Australian educators are mystified to see master’s enrolments stagnating at a time when labour market evolution and changing career patterns are supposedly fuelling a lifelong learning boom.
University annual reports show that their income from Fee-Help, the loan scheme covering postgraduate course fees, has fallen sharply. Of the 32 institutions that had published their 2022 financial accounts by mid-June, 24 reported slumps in Fee-Help earnings, with overall declines totalling A$89 million (£48 million), or 9 per cent.
Griffith University vice-chancellor Carolyn Evans said Australia’s market for full-fee postgraduates had been “remarkably static”. Australian National University policy analyst Andrew Norton said domestic enrolments in taught postgraduate courses had barely changed between 2014 and 2019, although there had been an uptick early in the pandemic.
Education department data showed that annual growth in the government’s Fee-Help outlays had fallen from about 25 per cent in the mid-2000s to around 5 per cent in recent years, and declined in 2022. For universities, Professor Norton said, there was “no easy money” in domestic master’s courses. “This market is clearly tough.”
He observed before the pandemic that tertiary education participation was “flat or trending down” among people with established careers. “Everyone keeps saying we have to retrain multiple times…and none of the educational data was supporting that conclusion. There’s something going on which is quite inconsistent with the major narrative around the need for education and training,” he said.

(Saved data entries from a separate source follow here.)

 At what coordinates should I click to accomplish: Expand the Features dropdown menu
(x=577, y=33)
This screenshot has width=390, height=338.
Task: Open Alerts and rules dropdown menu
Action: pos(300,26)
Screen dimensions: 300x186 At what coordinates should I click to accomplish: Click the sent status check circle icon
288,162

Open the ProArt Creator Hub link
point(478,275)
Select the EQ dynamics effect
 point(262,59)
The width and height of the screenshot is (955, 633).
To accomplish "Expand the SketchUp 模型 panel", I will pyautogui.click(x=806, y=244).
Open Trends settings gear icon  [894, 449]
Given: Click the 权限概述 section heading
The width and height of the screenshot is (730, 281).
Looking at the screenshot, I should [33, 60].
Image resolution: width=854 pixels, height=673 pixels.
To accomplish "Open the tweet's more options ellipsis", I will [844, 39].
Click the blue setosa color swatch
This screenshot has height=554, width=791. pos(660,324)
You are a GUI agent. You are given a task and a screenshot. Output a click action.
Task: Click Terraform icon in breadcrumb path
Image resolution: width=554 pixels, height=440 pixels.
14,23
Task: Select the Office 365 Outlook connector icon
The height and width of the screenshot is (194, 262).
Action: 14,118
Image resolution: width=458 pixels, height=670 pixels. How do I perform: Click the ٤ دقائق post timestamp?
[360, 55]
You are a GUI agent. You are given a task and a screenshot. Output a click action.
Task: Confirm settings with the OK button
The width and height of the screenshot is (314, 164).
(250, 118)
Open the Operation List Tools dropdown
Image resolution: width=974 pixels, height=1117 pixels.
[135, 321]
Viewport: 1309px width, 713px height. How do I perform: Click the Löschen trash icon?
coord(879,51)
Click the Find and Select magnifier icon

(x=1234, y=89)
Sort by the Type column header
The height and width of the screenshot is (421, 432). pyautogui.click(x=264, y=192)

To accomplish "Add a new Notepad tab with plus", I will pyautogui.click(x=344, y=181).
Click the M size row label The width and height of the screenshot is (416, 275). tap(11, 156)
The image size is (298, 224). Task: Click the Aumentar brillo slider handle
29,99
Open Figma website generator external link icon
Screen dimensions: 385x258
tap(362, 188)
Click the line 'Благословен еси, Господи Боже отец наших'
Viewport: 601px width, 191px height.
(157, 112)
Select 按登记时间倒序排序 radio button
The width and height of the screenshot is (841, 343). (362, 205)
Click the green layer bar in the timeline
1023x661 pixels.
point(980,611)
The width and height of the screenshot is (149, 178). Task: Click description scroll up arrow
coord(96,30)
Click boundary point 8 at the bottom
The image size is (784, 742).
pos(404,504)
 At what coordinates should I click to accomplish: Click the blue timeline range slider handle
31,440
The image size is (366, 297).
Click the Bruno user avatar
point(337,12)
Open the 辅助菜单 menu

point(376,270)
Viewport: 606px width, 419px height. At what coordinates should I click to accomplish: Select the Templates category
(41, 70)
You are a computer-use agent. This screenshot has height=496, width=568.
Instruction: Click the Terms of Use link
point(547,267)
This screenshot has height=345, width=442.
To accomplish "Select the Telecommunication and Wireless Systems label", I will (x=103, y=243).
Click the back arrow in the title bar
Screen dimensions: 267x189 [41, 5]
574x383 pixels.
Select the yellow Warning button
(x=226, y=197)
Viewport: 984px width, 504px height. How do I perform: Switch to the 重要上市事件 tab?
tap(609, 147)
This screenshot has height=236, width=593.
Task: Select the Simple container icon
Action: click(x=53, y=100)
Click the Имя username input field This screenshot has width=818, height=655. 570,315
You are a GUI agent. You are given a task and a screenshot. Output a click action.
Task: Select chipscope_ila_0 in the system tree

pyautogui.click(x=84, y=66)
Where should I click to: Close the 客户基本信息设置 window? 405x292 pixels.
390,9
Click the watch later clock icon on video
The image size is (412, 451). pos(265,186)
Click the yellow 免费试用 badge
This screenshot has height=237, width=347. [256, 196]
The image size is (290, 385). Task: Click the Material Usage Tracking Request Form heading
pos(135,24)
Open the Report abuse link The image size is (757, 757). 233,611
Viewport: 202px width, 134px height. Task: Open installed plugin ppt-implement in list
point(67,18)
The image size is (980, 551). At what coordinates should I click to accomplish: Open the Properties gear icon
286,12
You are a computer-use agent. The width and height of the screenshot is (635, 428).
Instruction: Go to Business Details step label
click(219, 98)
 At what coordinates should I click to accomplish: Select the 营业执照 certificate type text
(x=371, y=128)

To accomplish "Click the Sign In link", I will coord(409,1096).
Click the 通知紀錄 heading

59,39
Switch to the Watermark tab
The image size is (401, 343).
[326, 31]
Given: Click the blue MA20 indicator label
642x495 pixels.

One possibility was that experience was trumping credentials amid “declining turnover” in the workforce. “Maybe employers simply stopped being impressed to some degree by extra qualifications. It’s something we really don’t know enough about.”
Higher education consultant Justin Bokor said employers still valued bachelor’s degrees. “But for postgrad, there are many more options [with] probably a lot better return on investment,” he said. “Twenty-five years ago, if you wanted to get ahead in corporate life, you’d do an MBA. Now there are short courses and myriad different providers.”
This might disadvantage universities but not necessarily anybody else, Mr Bokor said. Employers no longer needed to lose “highly productive employees” for many months, and workers no longer needed to relinquish pay or “flog” themselves as part-time students. “Just do a six-week course, and you get the same outcome.”
But Andrew Parfitt, vice-chancellor of the University of Technology Sydney, said the “largely flat” postgraduate enrolments of the past decade spelled trouble for a changing economy.
He said cyber developments, for example, warranted continued upskilling. “In a workforce where 40 per cent of young people have undergraduate degrees, what’s the next evolution? We’re not necessarily tooled up for that next stage of formal learning.”
Professor Parfitt said the lack of appetite for master’s study partly reflected the quality of Australia’s undergraduate education. “For the vast majority of professions, you don’t need a postgraduate qualification as a pathway to entry. Master’s degrees have a place if you want advanced level skills or to shift into professionally accredited disciplines [not facilitated by] your undergraduate degree.
“But it just doesn’t seem that the return on quite a sizeable investment is being perceived either by employers or employees.”
He said this problem could be alleviated if universities shifted more of their teaching subsidies into postgraduate courses, but the funding rules – which capped contributions from government-supported students at levels geared towards undergraduate study – made this unaffordable.